第6章

37.そういう係。

 それから私と牧原君は何度かデートした。

 奈緒にも遊びに誘われたけど、優先したのは牧原君。

「私はいつでも学校で会えるから良いよ!」

 って奈緒は笑ってくれたけど、本当は、奈緒に会うのが辛かった。弘樹のことが浮かんできて、心の底からは笑顔になれなかった。

「泣きたかったら泣けばいいのに」

「ううん。今は、泣かない」

 牧原君と会える最後の日に、泣き顔を見せたくなかった。せっかく一日遊べる日を、楽しみたかった。

 明日になったらもう会えないとか。

 次はいつ日本に帰って来るかわからないとか。

 そんなことは考えないで、思いっきり遊んだ。

 だから、二学期の始業式は、いつもより笑顔で登校できた、と思う。いつもの待ち合わせ場所で奈緒に会った時も、途中で弘樹と合流したときも、今までみたいに苦しくはなかった。
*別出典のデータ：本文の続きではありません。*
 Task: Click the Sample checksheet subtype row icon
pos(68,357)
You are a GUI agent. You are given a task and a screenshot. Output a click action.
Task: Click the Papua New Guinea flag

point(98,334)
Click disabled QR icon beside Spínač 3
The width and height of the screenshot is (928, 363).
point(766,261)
「二学期は楽しいことだらけだからな! 体育祭の主役は俺だ」

「ははは、弘樹、張り切り過ぎ」

「ほんとだよ。まだ出る競技も決まってないのに」

「あれでしょ、弘樹は、ラムネ早飲み競争で最後まで飲めない係」

「は? なんだよ、その、係、って!」

「目立って良い主役になるよ!」

 奈緒と二人で笑いながら、追いかけてくる弘樹から逃げた。途中で追い越したクラスメイト達にも、元気に挨拶できた。

 牧原君、私、元気だよ。


 全校生徒が集まっての始業式の後、ホームルームで先生が牧原君の話をしていた。学校にはもう戻らなくなって、アメリカで過ごすことに決めたこと。しばらく戻る予定はないけど、いつかは戻ってきたいこと。

「ねぇ、夕菜、本当に大丈夫?」

 ホームルームが終わってから琴未が聞いてきた。

「もう、会えないんでしょ?」

「うん……でも、夏休みにいっぱい会えたから。前よりは元気だよ」

「確かに、さっきもずっと笑顔で聞いてたもんね。でも、本当に無理したらダメだからね」

「わかってるよ、ありがとう」

 琴未はもちろん、牧原君の代わりにはならないけど、私のことを一番わかってくれていた。同じクラスで本当に良かった。

 だけど、本当は……。

 本当は、奈緒と弘樹のことが気になって、牧原君のことを考えていないと、耐えられなかった。

 幸せな二人を見ているだけなんて、辛いだけだった。

 私も、牧原君という彼氏がいるんだよ──って、それだけが心の支えで。

 琴未にも感謝してるけど、それ以上に牧原君が大切で。

 一人になると泣きそうで、誰かと一緒にいて、ずっと笑うように心がけた。そうしてる時だけは、元気でいられた。

 だから、奈緒と遊ぶ予定もいっぱい入れた。

 弘樹が一緒になるときも、もちろんあった。

 二人の幸せそうな姿を見ているのは、本当は辛い。

 だけど、二人とも、私の友達だから。

「俺、体育祭のリレーに出ることになった!」

「すごい、クラス対抗のやつ?」

「いや、部活対抗のやつ。先輩いねーし、後輩も少ないけど、走るの早い奴らばっかだから一等狙う!」

「弘樹は何番目に走るの?」

「あれでしょ、アンカーで一等とると見せかけて、ゴール直前で転んで目立つ係」

「だから、なんでそんな係なんだよ!」

「えー、目立って良いのになー」

 奈緒は、一等ゴールをする弘樹を見たいだろうけど。

 もちろん私も、それを見たいけど。


 ごめんね、弘樹。

 今の私は笑ってないとやっていけない。